:: Task item ::
Search the records for the word "conseils" and copy each line in which it appears.

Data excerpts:
──────────────────────────────

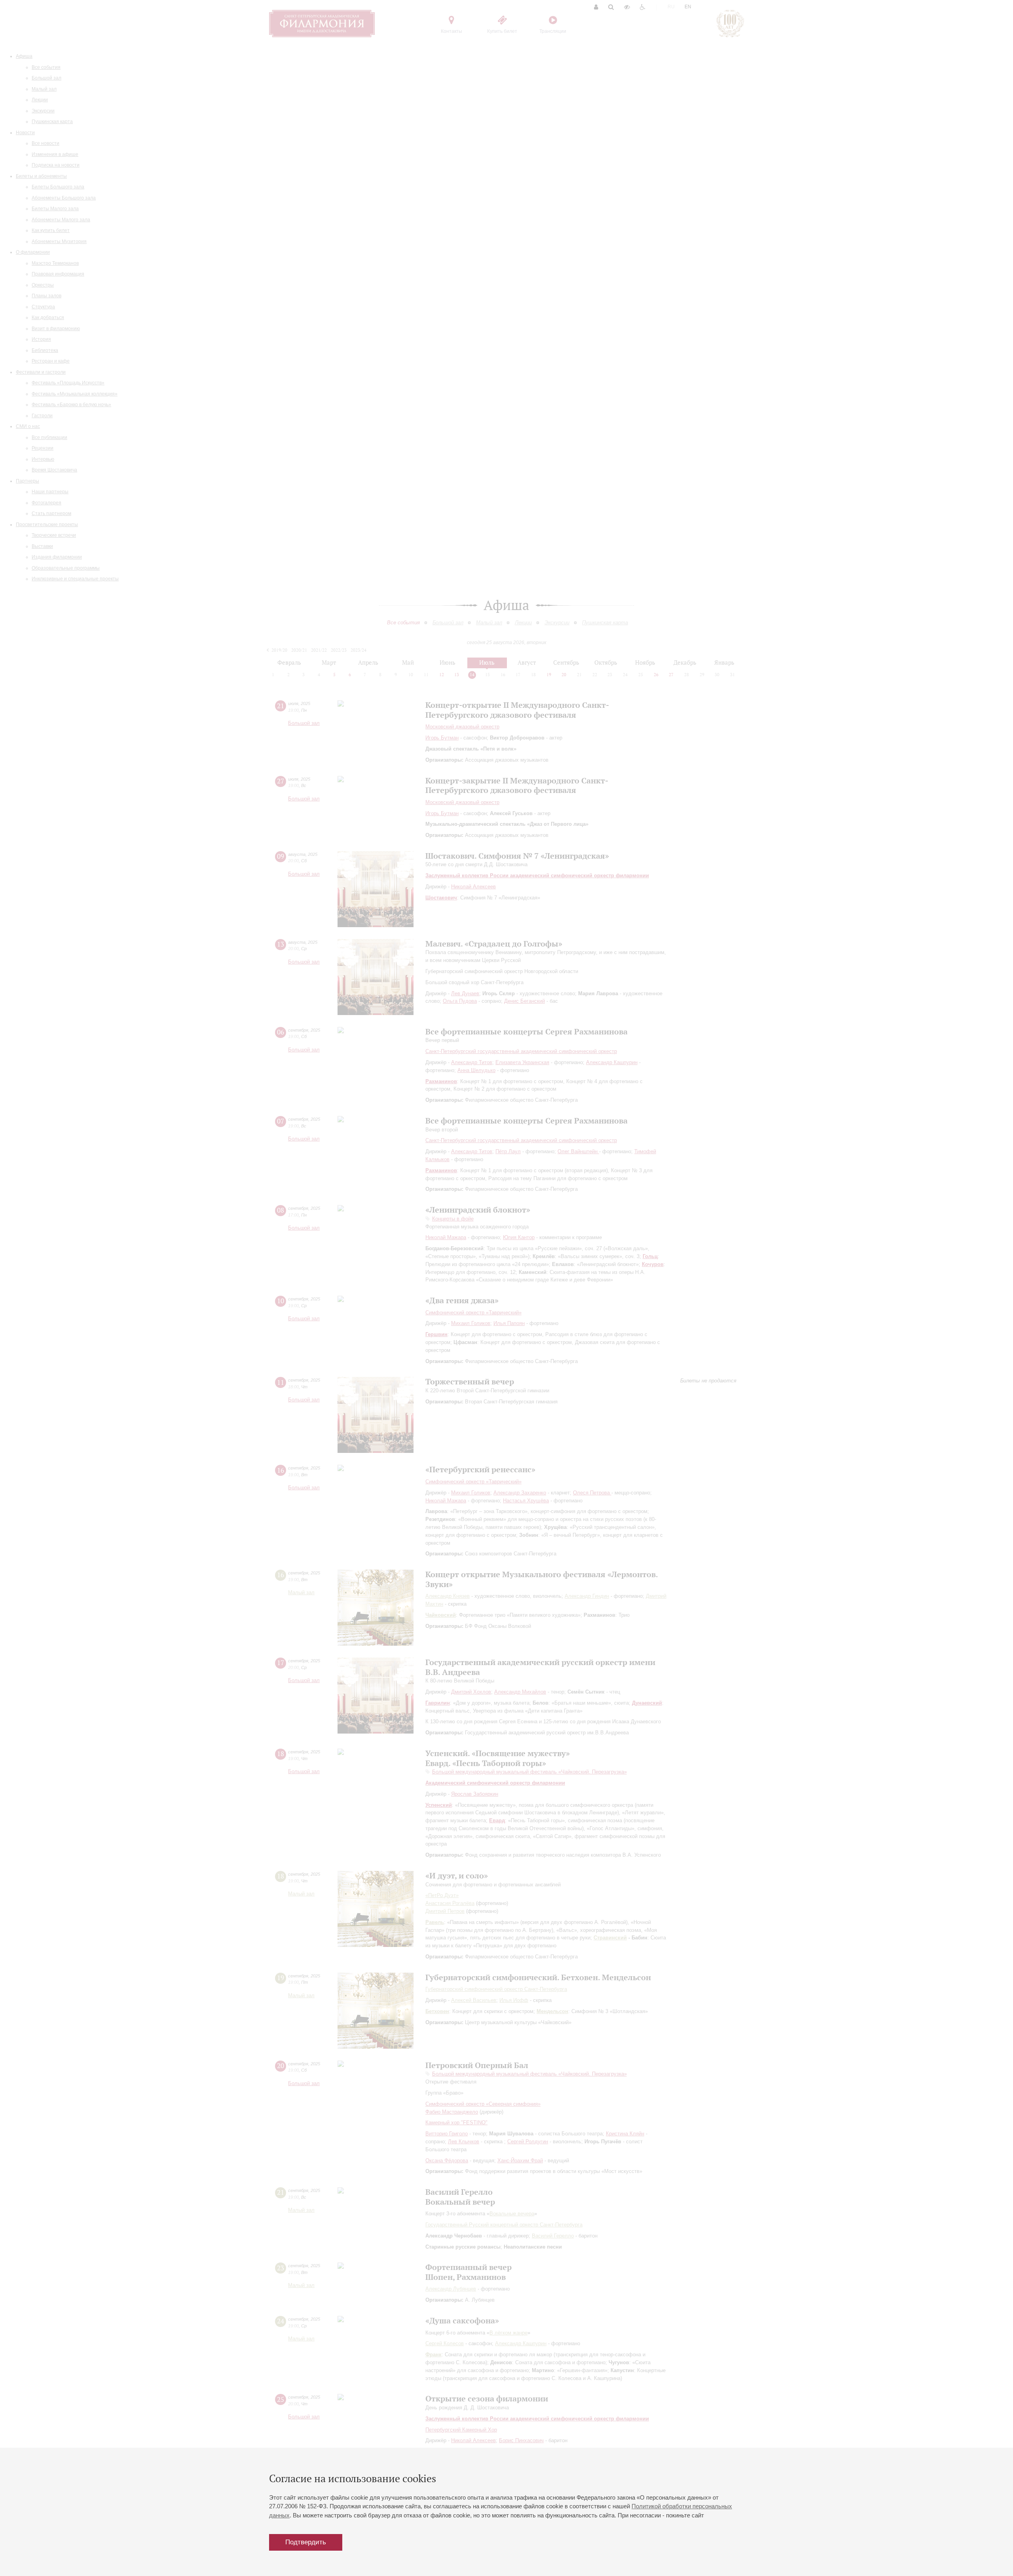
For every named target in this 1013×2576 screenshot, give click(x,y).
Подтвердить (305, 2542)
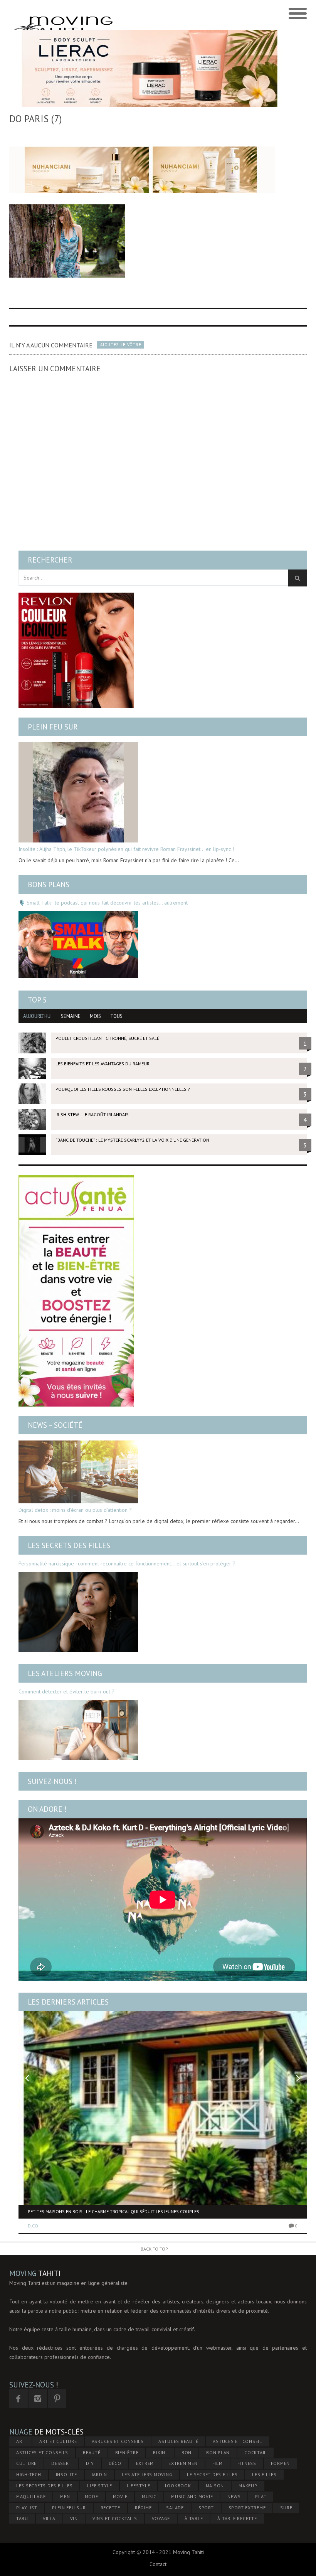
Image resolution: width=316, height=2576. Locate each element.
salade (175, 2507)
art (20, 2441)
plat (260, 2496)
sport (206, 2507)
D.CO (33, 2226)
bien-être (127, 2452)
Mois (95, 1016)
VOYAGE (161, 2518)
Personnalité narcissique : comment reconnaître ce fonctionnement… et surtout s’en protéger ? (126, 1563)
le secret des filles (212, 2474)
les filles (264, 2474)
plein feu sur (69, 2507)
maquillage (31, 2496)
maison (215, 2485)
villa (49, 2518)
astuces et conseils (42, 2452)
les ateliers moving (147, 2474)
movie (120, 2496)
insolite (66, 2474)
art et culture (58, 2441)
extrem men (183, 2463)
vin (74, 2518)
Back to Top (154, 2249)
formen (280, 2463)
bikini (160, 2452)
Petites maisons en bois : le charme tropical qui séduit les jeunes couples (113, 2211)
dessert (61, 2463)
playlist (26, 2507)
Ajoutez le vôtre (120, 344)
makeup (248, 2485)
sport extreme (247, 2507)
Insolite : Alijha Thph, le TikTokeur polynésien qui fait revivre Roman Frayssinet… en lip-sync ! (126, 849)
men (65, 2496)
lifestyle (138, 2485)
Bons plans (48, 884)
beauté (92, 2452)
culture (26, 2463)
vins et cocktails (114, 2518)
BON (187, 2452)
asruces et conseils (118, 2441)
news (233, 2496)
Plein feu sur (53, 726)
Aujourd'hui (37, 1016)
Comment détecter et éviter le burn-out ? (66, 1691)
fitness (246, 2463)
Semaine (71, 1016)
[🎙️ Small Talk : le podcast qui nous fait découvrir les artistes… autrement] (78, 944)
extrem (145, 2463)
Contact (158, 2564)
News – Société (55, 1425)
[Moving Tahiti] (120, 14)
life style (99, 2485)
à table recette (237, 2518)
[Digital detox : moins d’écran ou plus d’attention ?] (78, 1471)
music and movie (192, 2496)
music (149, 2496)
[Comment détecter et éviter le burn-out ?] (78, 1730)
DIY (90, 2463)
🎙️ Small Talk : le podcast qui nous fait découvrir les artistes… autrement (103, 902)
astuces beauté (178, 2441)
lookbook (178, 2485)
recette (110, 2507)
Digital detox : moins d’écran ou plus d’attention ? (75, 1509)
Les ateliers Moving (65, 1673)
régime (143, 2507)
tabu (22, 2518)
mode (91, 2496)
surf (286, 2507)
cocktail (255, 2452)
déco (115, 2463)
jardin (100, 2474)
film (217, 2463)
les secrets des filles (44, 2485)
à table (194, 2518)
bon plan (218, 2452)
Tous (116, 1016)
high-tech (28, 2474)
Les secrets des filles (69, 1545)
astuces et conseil (237, 2441)
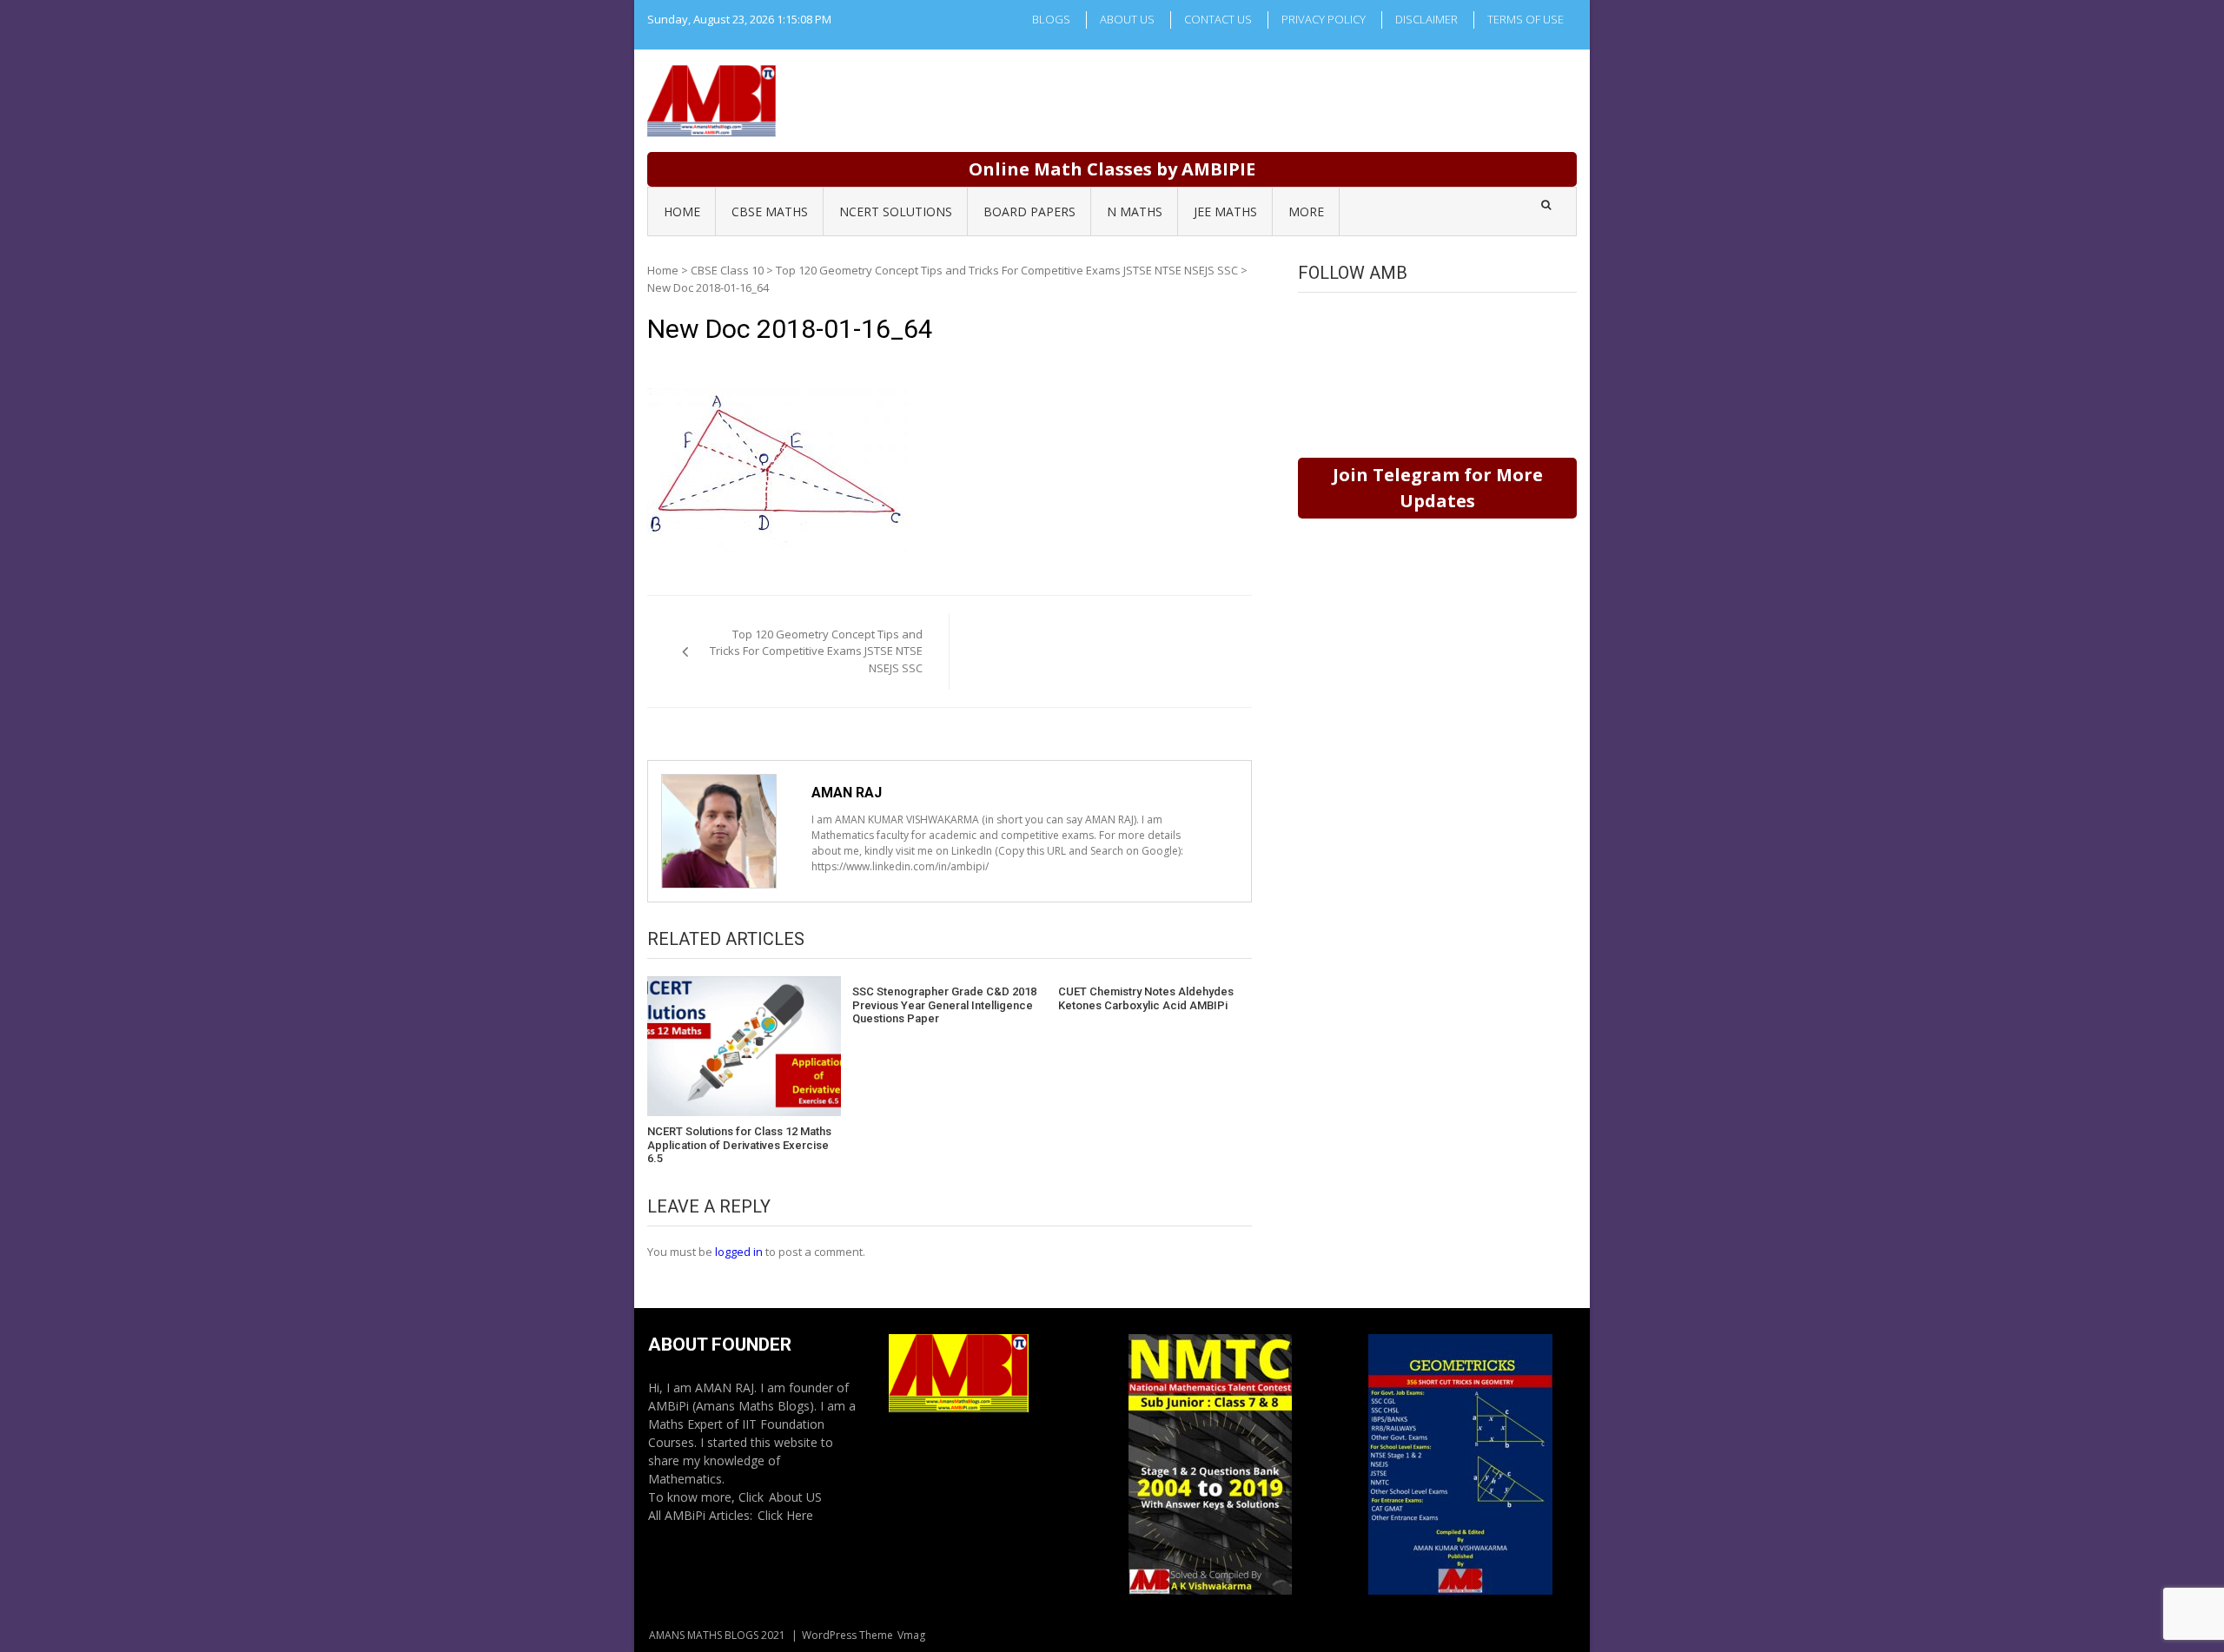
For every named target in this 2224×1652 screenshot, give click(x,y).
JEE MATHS (1225, 211)
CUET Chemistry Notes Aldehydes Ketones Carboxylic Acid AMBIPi (1146, 998)
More (1306, 211)
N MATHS (1134, 211)
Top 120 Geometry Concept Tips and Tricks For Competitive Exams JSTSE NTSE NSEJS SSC (1007, 270)
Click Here (785, 1515)
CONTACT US (1218, 19)
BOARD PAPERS (1029, 211)
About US (795, 1497)
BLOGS (1051, 19)
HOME (682, 211)
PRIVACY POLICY (1323, 19)
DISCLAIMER (1426, 19)
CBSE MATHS (769, 211)
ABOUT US (1127, 19)
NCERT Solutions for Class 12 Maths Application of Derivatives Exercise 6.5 (739, 1145)
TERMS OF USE (1525, 19)
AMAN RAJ (846, 792)
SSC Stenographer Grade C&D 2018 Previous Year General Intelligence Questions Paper (944, 1005)
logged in (739, 1251)
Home (662, 270)
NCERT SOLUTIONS (895, 211)
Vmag (911, 1635)
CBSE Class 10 (727, 270)
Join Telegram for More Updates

──────────────────────────────

:: Output for this exercise ::
astuces et conseils (42, 2452)
asruces et conseils (118, 2441)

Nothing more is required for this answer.